Voto contro natura


Salvatore Grita (1828 – 1912) – Scultura in marmo – Firenze, Palazzo Pitti.

Una dedica alquanto insolita scolpita sul basamento, così come è insolita la scultura realizzata intorno il 1860/70 da Salvatore Grita e intitolata “Voto contro natura“, facente parte delle collezioni di Palazzo Pitti di Firenze.
La figura femminile in abiti religiosi in evidente stato di maternità, posta in un angolo come fosse prigioniera, se non fosse per la scritta incisa alla base la sua lettura potrebbe essere alquanto diversa: la dedica è la chiave per comprendere sia l’opera scultorea sia la personalità di questo autore non eccessivamente conosciuto: “Ai protettori e sostenitori del voto contro natura“.
Per dirla con il Pompieri: “… un monito che non lascia dubbi, un urlo contro la consuetudine di rinchiudere in convento le ragazze madri, amplificato dallo squallore dell’ambientazione architettonica che sottolinea una disperazione spirituale” (Conte Arcibaldo Pompieri di Viggiù, “Con ‘sta pioggia, con ‘sto vento, chi è che bussa al mio convento?” – testo apocrifo; Scarmhausen 1992).

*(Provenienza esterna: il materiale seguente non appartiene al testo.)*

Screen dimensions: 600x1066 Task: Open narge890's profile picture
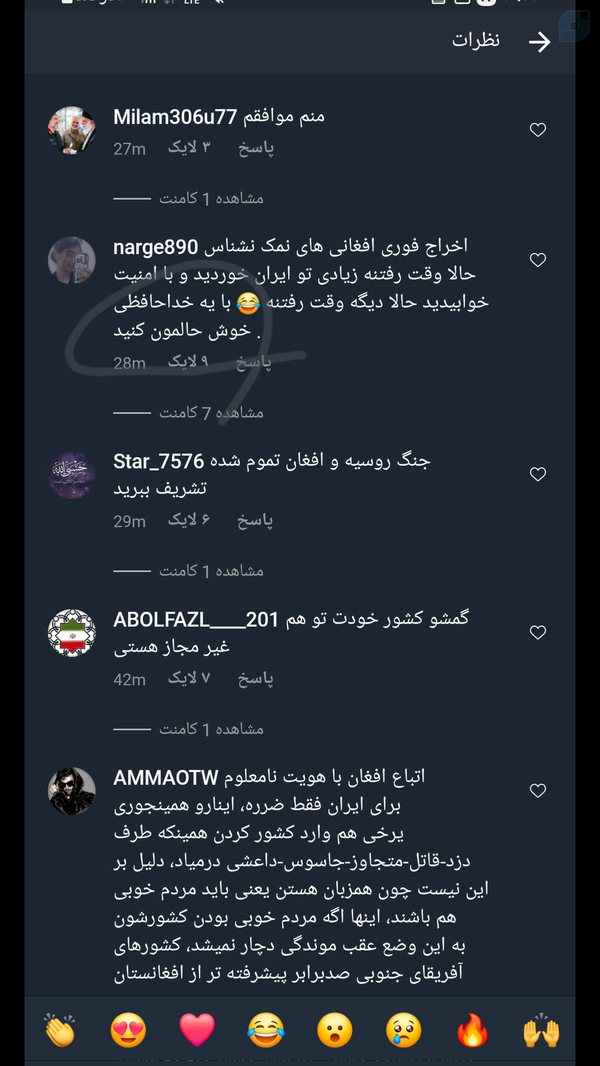coord(72,260)
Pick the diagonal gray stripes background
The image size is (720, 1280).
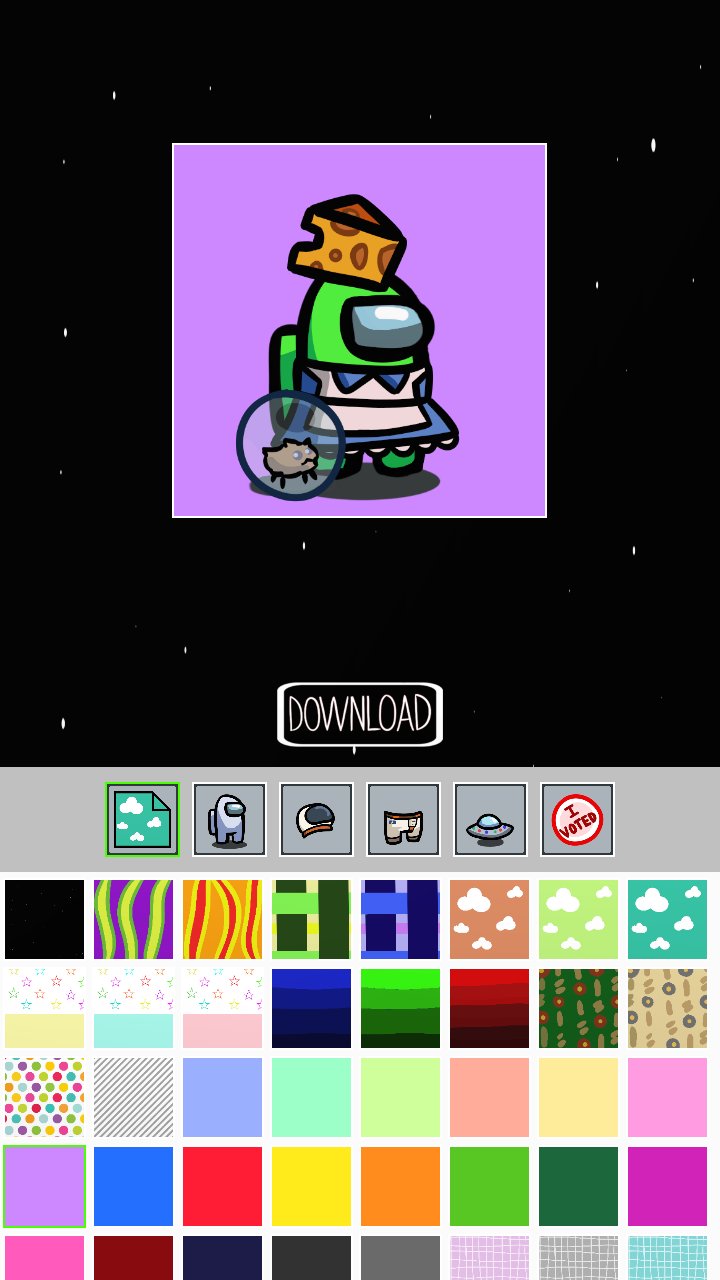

Unicamente allo scopo di aggiungere una nota di colore è il caso di riportare quanto ebbe a dire il mi’ cognato Oreste durante una visita a Palazzo Pitti con la moglie Argìa osservando questa scultura. Dopo essersi soffermato meditabondo per alcuni interminabili minuti (la coda alle sue spalle si stava già allungando…) se ne uscì rivolto alla consorte, con un tono di voce buono per lo stadio: “Badalì sposa, o la suorina s’è nascosto un co’omero sotto le vesti oppure Fra’ Mazzo da Velletri è passato per la su’ cella!”.

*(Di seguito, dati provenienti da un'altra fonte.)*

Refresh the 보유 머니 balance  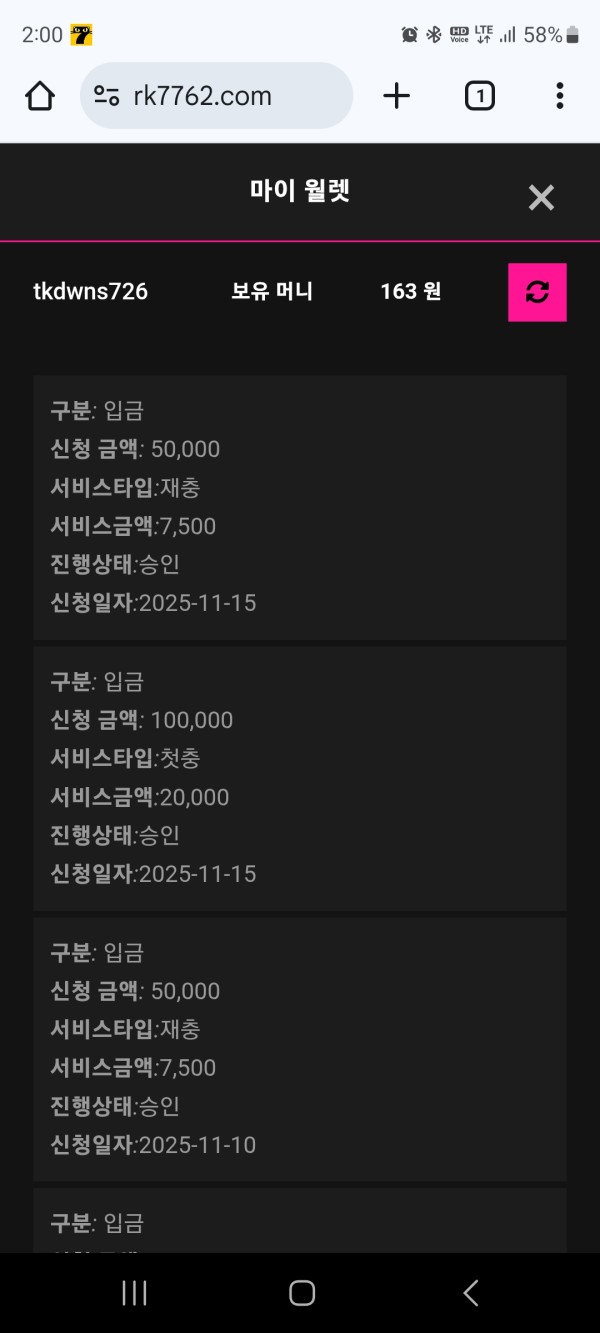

Tornando all’esegesi dell’opera, con il “Voto contro natura” attualmente a Palazzo Pitti, lo scultore siciliano creò un capolavoro assoluto. Per inciso, questa struggente opera meriterebbe una sistemazione migliore: come ben chiosa il Vila Doria “… il suo messaggio, se ben percepito è di quelli che vengono viene espressi con una tale irruenza da lasciare il segno: egli volle scolpire nel marmo il suo disprezzo e il suo dolore contro la sconvolgente usanza del suo tempo di internare in convento le ragazze madri. Lui stesso, figlio di giovanissima madre, da bambino crebbe in un orfanotrofio, affidato alle suore di clausura che, evidentemente, non gli devono aver lasciato un buon ricordo, abilissime nell’aggirare i precetti di quel Dio d’Amore che tanto andavano pregando (Claudio Villa Doria Pamphili, ordinario di Battitura dei Tappeti Isfahan alla Scuola Normale di Pisa, in “Metafisica della scultura sacro-profana ai tempi in cui il dominio temporale dei papi era alla canna del gas”, Metaponto, 2015).
Molti sono stati, in verità, i figli di N.N. strappati alle giovani madri il cui unico peccato era stato un atto d’amore. E furono battezzati Giuseppe, Salvatore, Angelo, Benedetto e tanti altri nomi dall’etimo immanentemente religioso, ma con cognomi vergognosi quali Diotallevi, Degli Esposti Diotiguardi, Sperandio, Trovati, Incerti, e via vaneggiando.
Anche Grita ebbe probabilmente in origine uno di questi cognomi. Solamente più tardi il padre naturale, il falegname Giovanni Grita che lo riconobbe nel 1854 (quando Salvatore aveva oramai 26 anni), e sua moglie Marianna Noto lo presero con loro. Ma a Salvatore quel passato di paure, preghiere e punizioni lasciò un carattere fortemente anticlericale, posizione condivisa peraltro da molti intellettuali nel periodo storico in cui visse l’autore: gli anni del Risorgimento, che portarono nel 1870 alla breccia di Porta Pia e alla definitiva demolizione del potere temporale della Chiesa.
Forte di una preparazione accademica, le sue opere sono imperniate sul realismo con rimandi alla scultura toscana del quattrocento, ma non si distaccò dall’ideale di un’arte destinata all’educazione civile della nazione: avverso ai generi premiati dal mercato privato, privilegiò gli incarichi e le commissioni pubbliche dallo Stato.
Le sue sculture hanno la costante dell’impegno sociale, finalizzato a stimolare la riflessione del pubblico, impegno che portava avanti, sebbene a volte poteva essere non eccessivamente gradito dal mercato delle opere d’arte.